How to calculate $\lim \limits_{(x,y)→(0,0)} \frac{(x^2+y^2)^2}{xy}$?

Question

The wolframalpha gives the answer $0$:

Wolframalpha culculation

I tried like this:

Let $x=r\cos(\theta)$ and $y=r\sin(\theta)$,then:

$\lim \limits_{(x,y)→(0,0)} \frac{(x^2+y^2)^2}{xy}$ = $\lim \limits_{r→0} \frac{r^4}{r^2 \sin(\theta)\cos(\theta)}$ = $\lim \limits_{r→0} \frac{2r^2}{\sin(2\theta)} =0$

but it seems wrong when $\theta =0$ and the limit $\lim \limits_{r→0} \frac{2r^2}{\sin(2\theta)}$ may not exist.

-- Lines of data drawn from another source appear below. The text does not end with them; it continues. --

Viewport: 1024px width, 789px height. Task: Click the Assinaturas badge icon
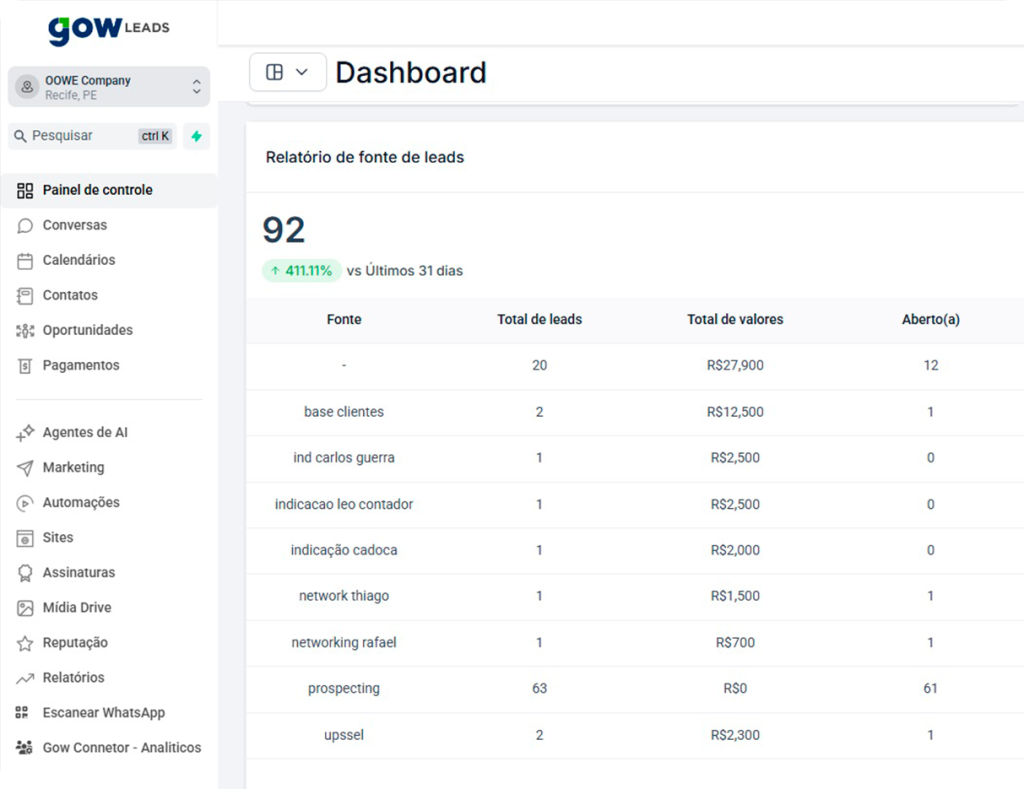[25, 573]
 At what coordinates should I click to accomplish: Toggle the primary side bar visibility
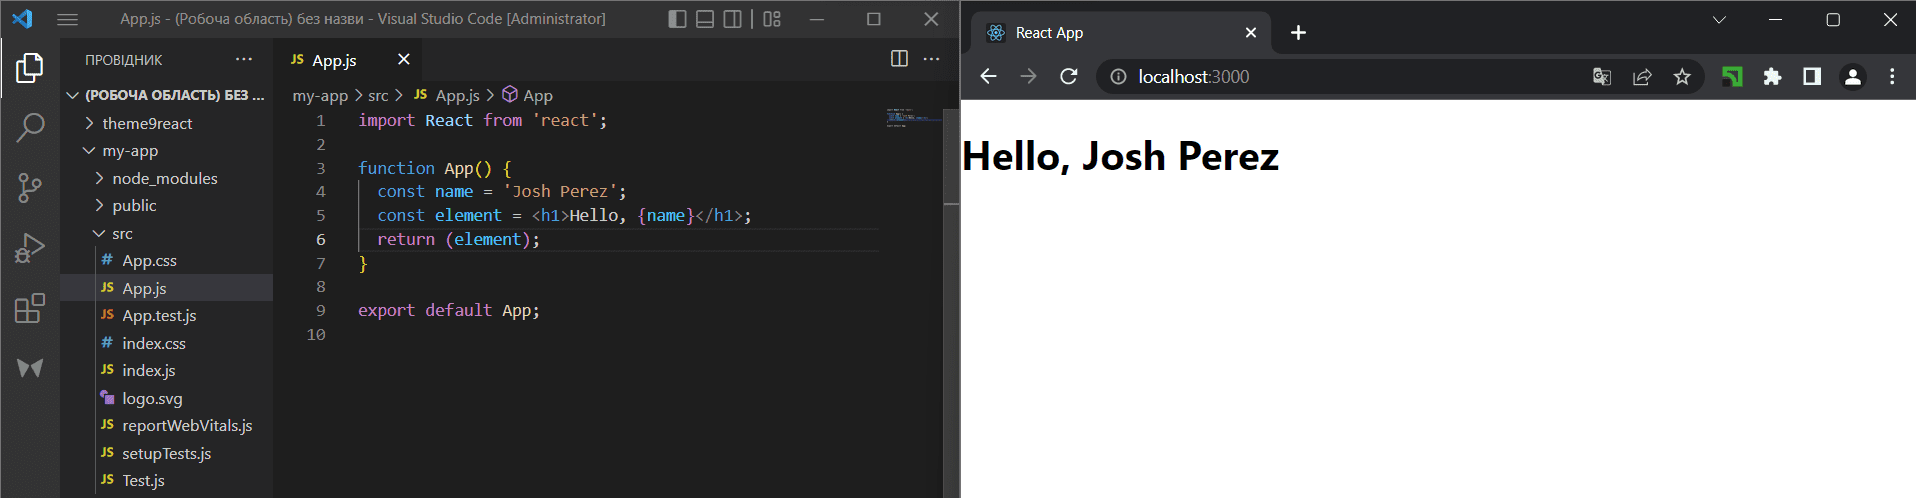tap(677, 19)
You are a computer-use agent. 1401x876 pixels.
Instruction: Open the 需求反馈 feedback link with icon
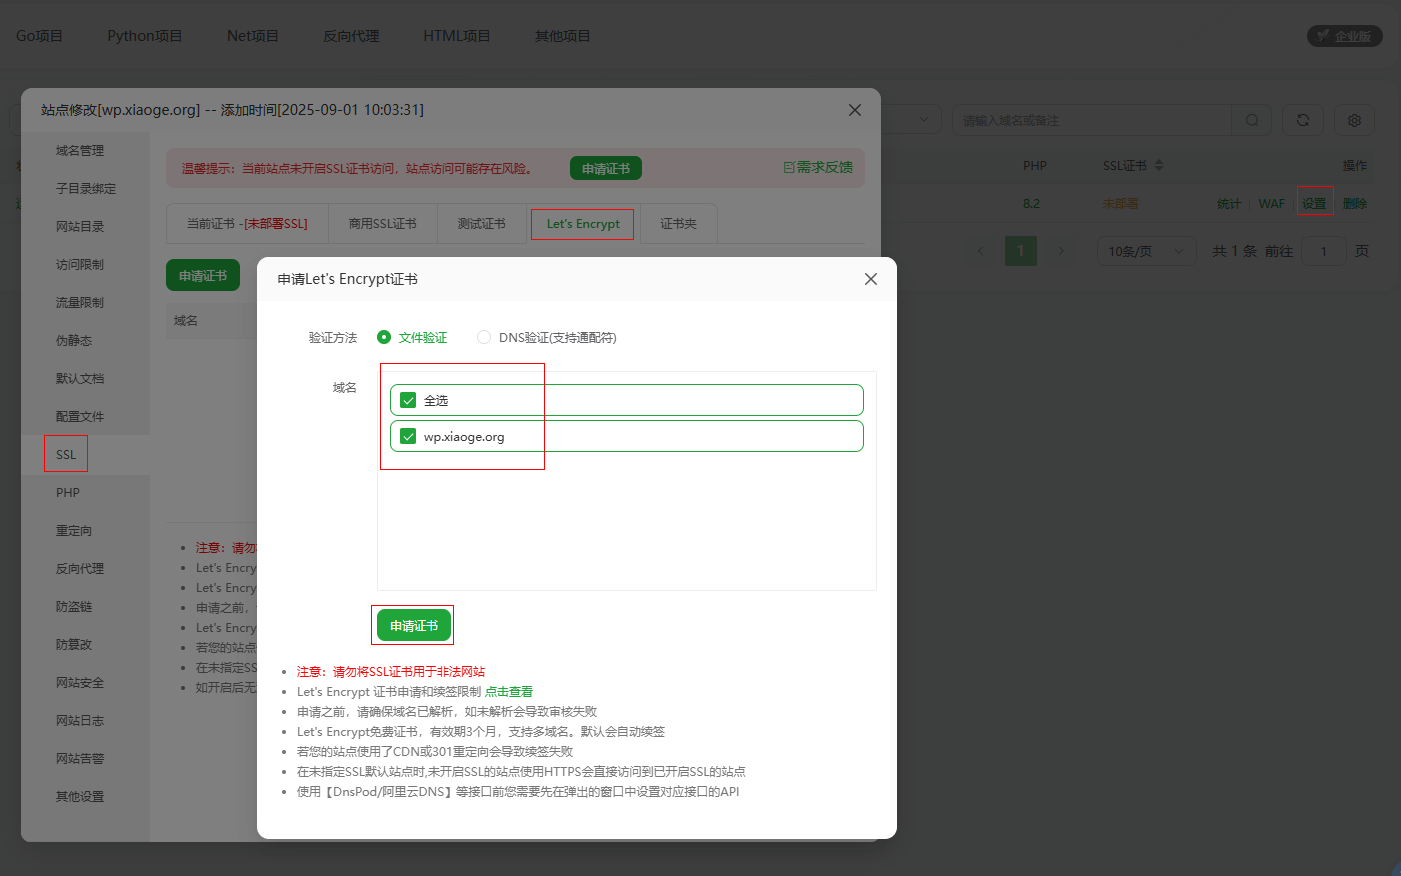click(x=817, y=167)
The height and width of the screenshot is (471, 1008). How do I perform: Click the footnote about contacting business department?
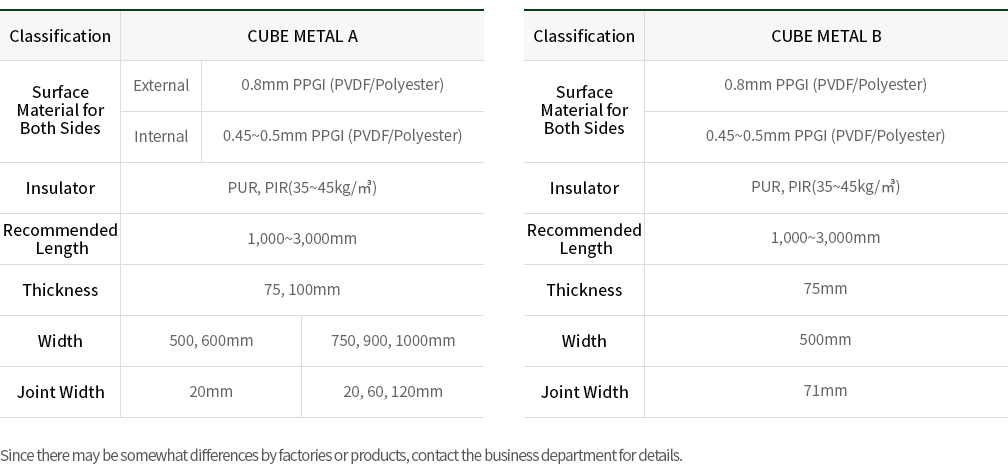[x=341, y=456]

So how to calculate the limit?

Answer 1

We have that for $x=y=t\to 0$

$$\frac{(x^2+y^2)^2}{xy}=\frac{4t^4}{t^2}=4t^2 \to 0 $$

but for $x=t\to 0$ and $y=t^3$

$$\frac{(x^2+y^2)^2}{xy}=\frac{(t^2+t^6)^2}{t^{4}}=1+2t^4+t^8 \to 1 $$

therefore the limit doesn't exist.

Answer 2

Note that the $x$ and $y$ axes are not in the domain of the given function, hence for $r$ sufficiently small, $\sin(2\theta)\ne 0$.

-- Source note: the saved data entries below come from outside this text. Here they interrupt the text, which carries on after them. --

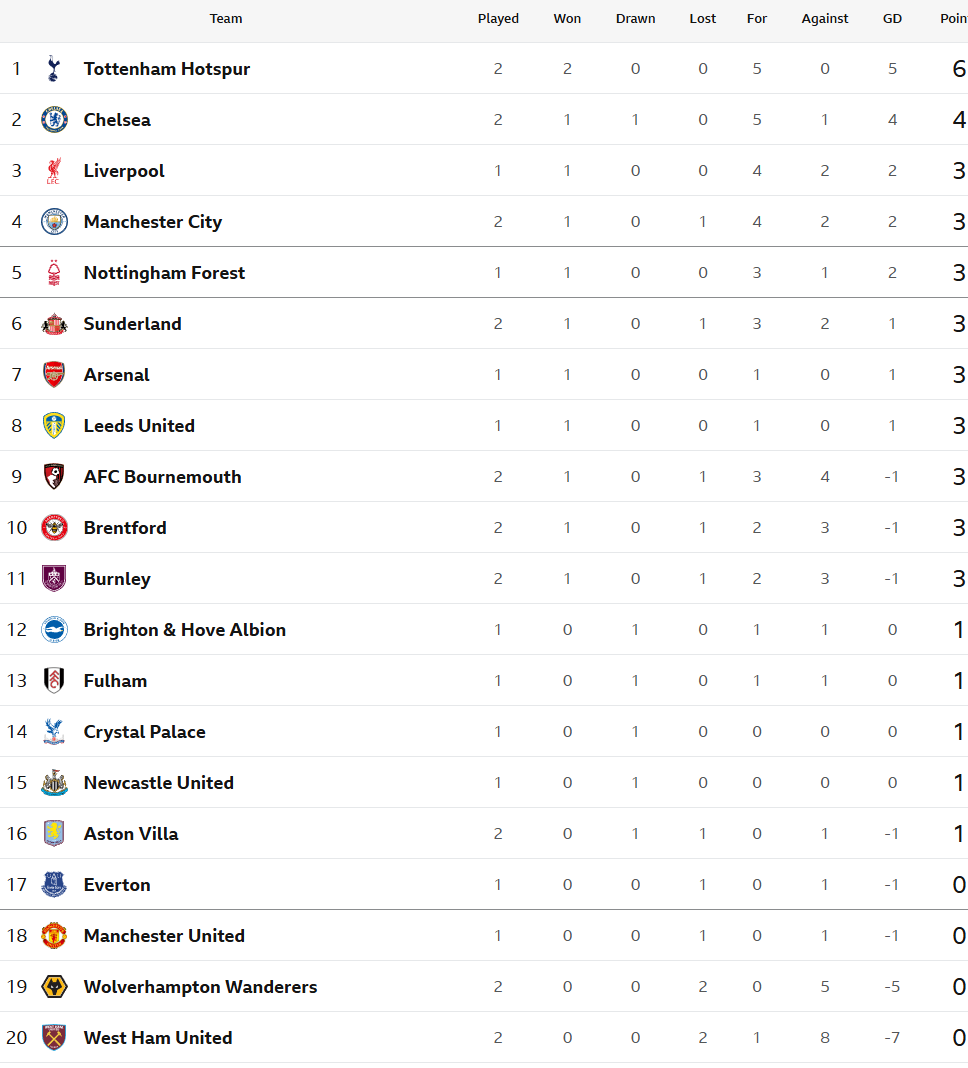Click the Chelsea club badge
Viewport: 968px width, 1068px height.
tap(54, 120)
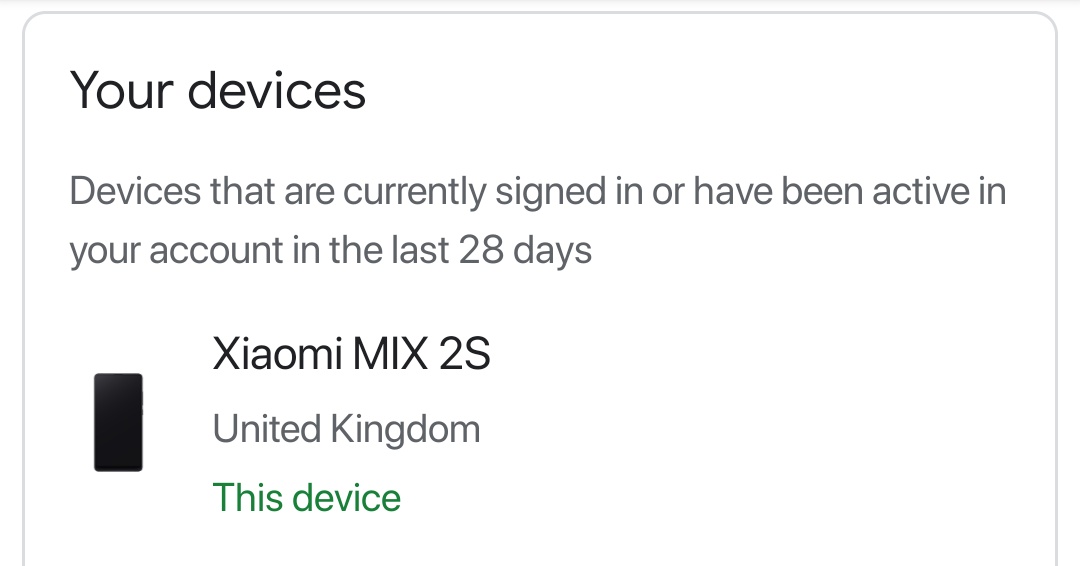
Task: Open details for the Xiaomi MIX 2S
Action: pos(351,354)
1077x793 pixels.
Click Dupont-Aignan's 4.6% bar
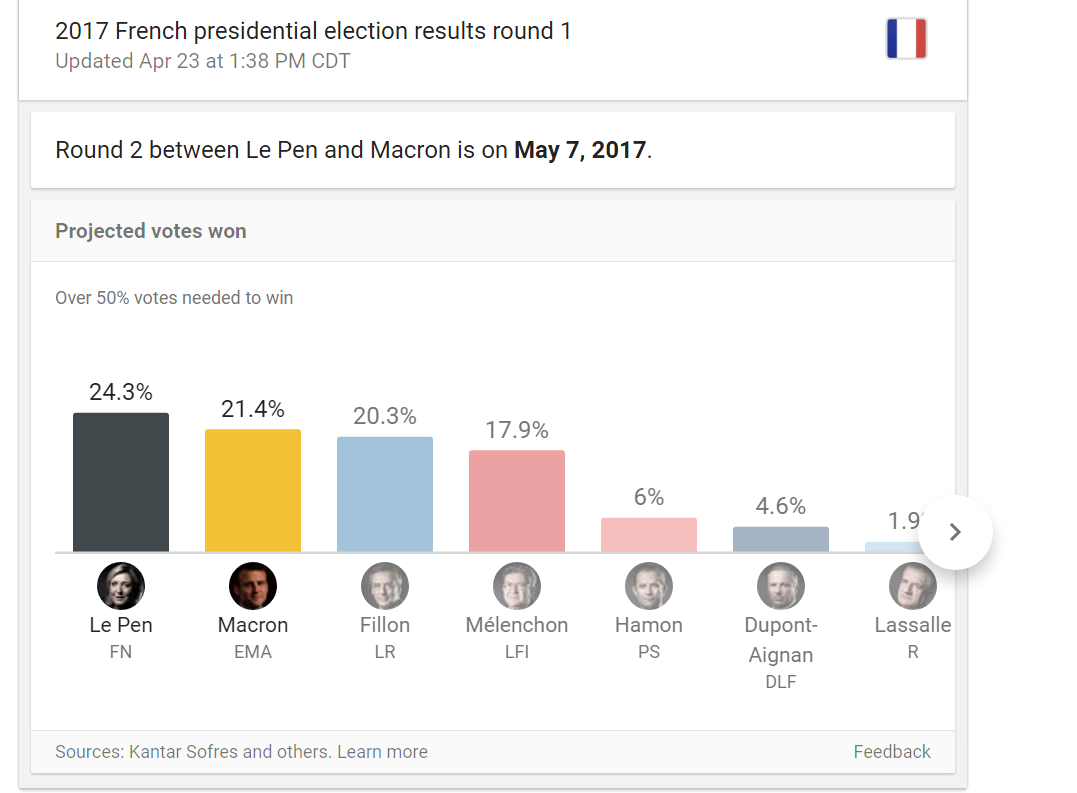tap(781, 540)
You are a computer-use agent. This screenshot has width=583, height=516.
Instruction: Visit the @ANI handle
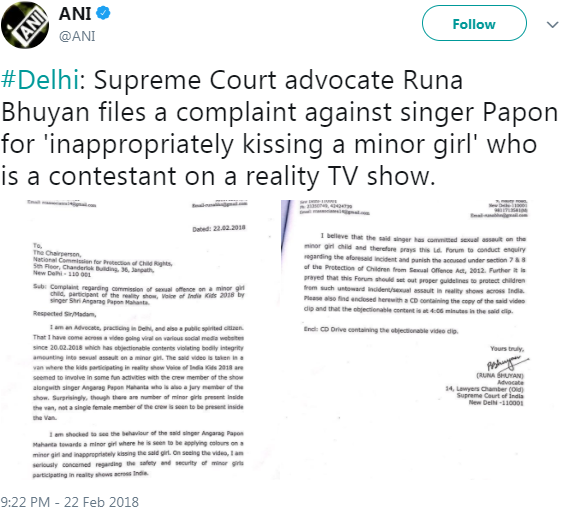point(77,36)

Nevertheless, to show that the limit does not exist, if we let $(x,y)$ approach $(0,0)$ along the curve $\theta=r^3$, we get $$ \lim_{r\to 0^+}\frac{2r^2}{\sin(2\theta)} = \lim_{r\to 0^+}\frac{2r^2}{\sin(2r^3)} = \lim_{r\to 0^+}\frac{1}{r}{\,\cdot\,}\frac{2r^3}{\sin(2r^3)} = \lim_{r\to 0^+}\frac{1}{r} = \infty $$